EXERCISE BRIEF
All lines from the one holding "The height and" through the last line of the entries below must be transcribed exactly, and no others. Pictures do not go in.

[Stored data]
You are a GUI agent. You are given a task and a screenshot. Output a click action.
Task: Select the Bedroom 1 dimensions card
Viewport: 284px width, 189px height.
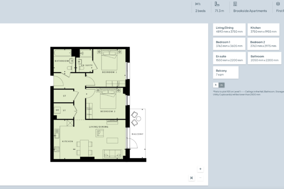tap(229, 44)
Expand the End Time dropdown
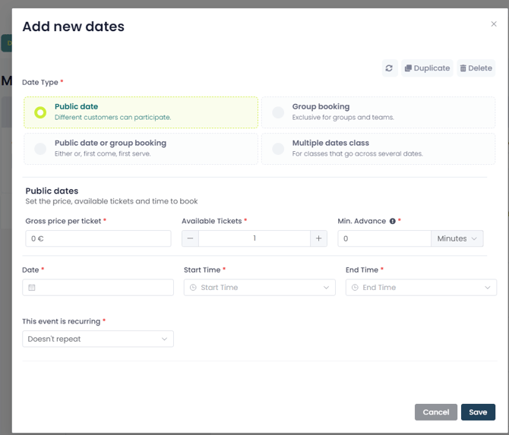This screenshot has width=509, height=435. point(421,288)
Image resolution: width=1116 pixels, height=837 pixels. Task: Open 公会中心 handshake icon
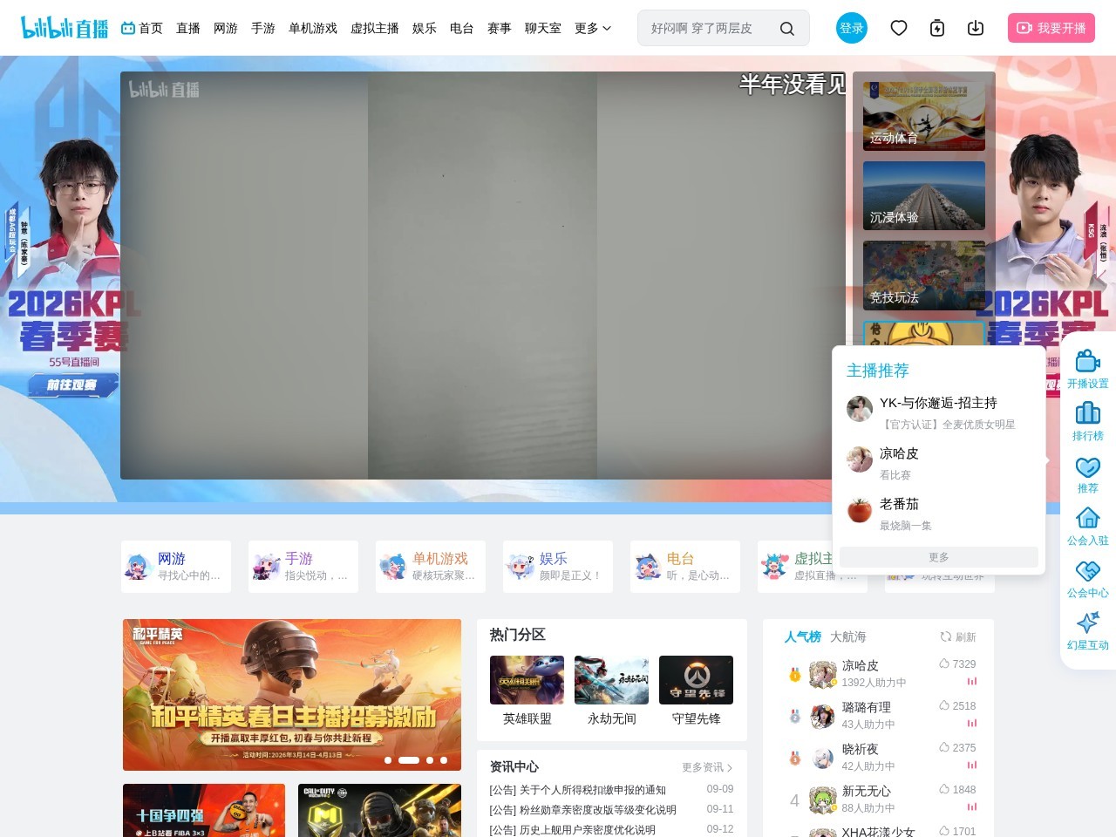click(1087, 575)
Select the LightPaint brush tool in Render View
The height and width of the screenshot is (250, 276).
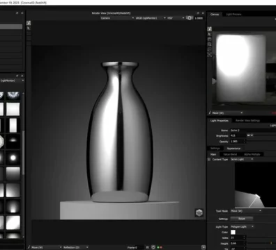29,23
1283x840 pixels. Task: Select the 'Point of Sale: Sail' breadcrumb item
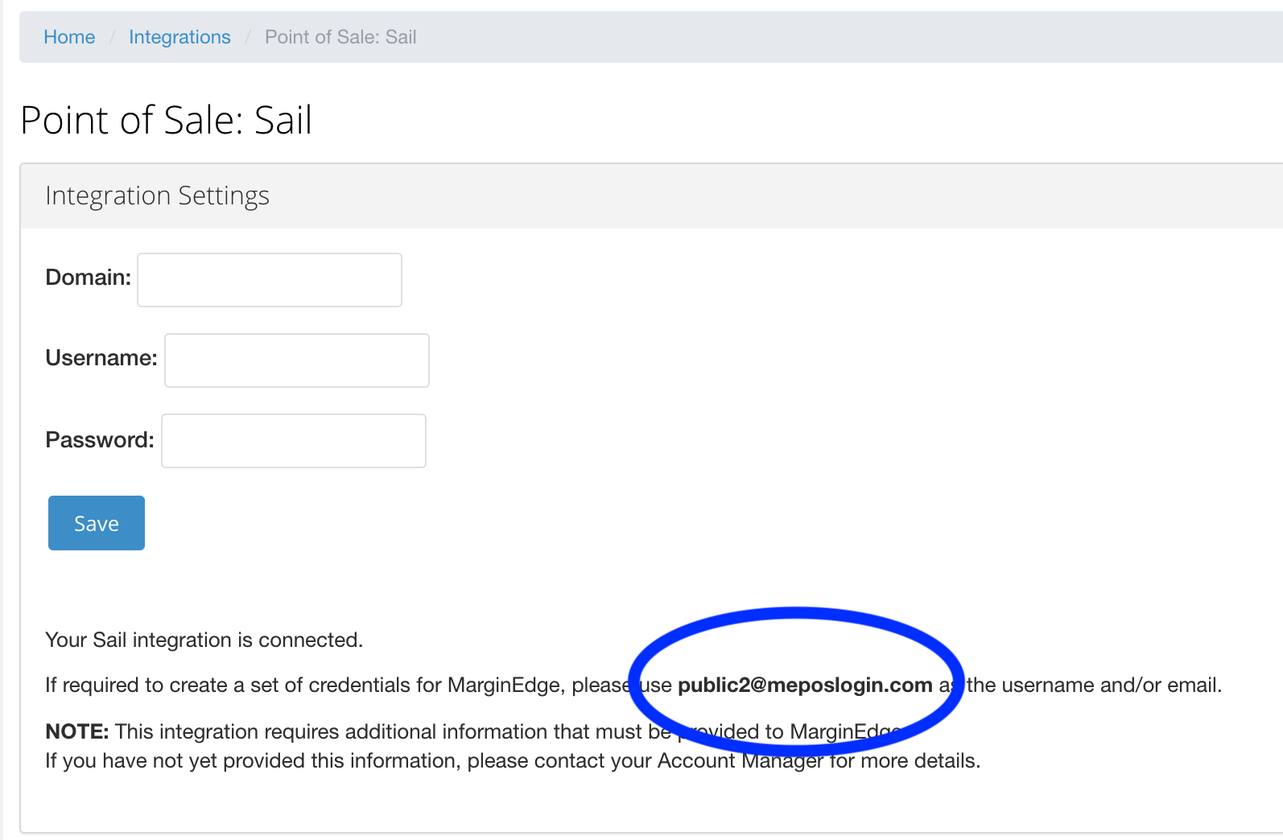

ANSWER TO THIS PROBLEM
The height and width of the screenshot is (250, 276).
29,23
1283x840 pixels. Task: Select the 'Point of Sale: Sail' breadcrumb item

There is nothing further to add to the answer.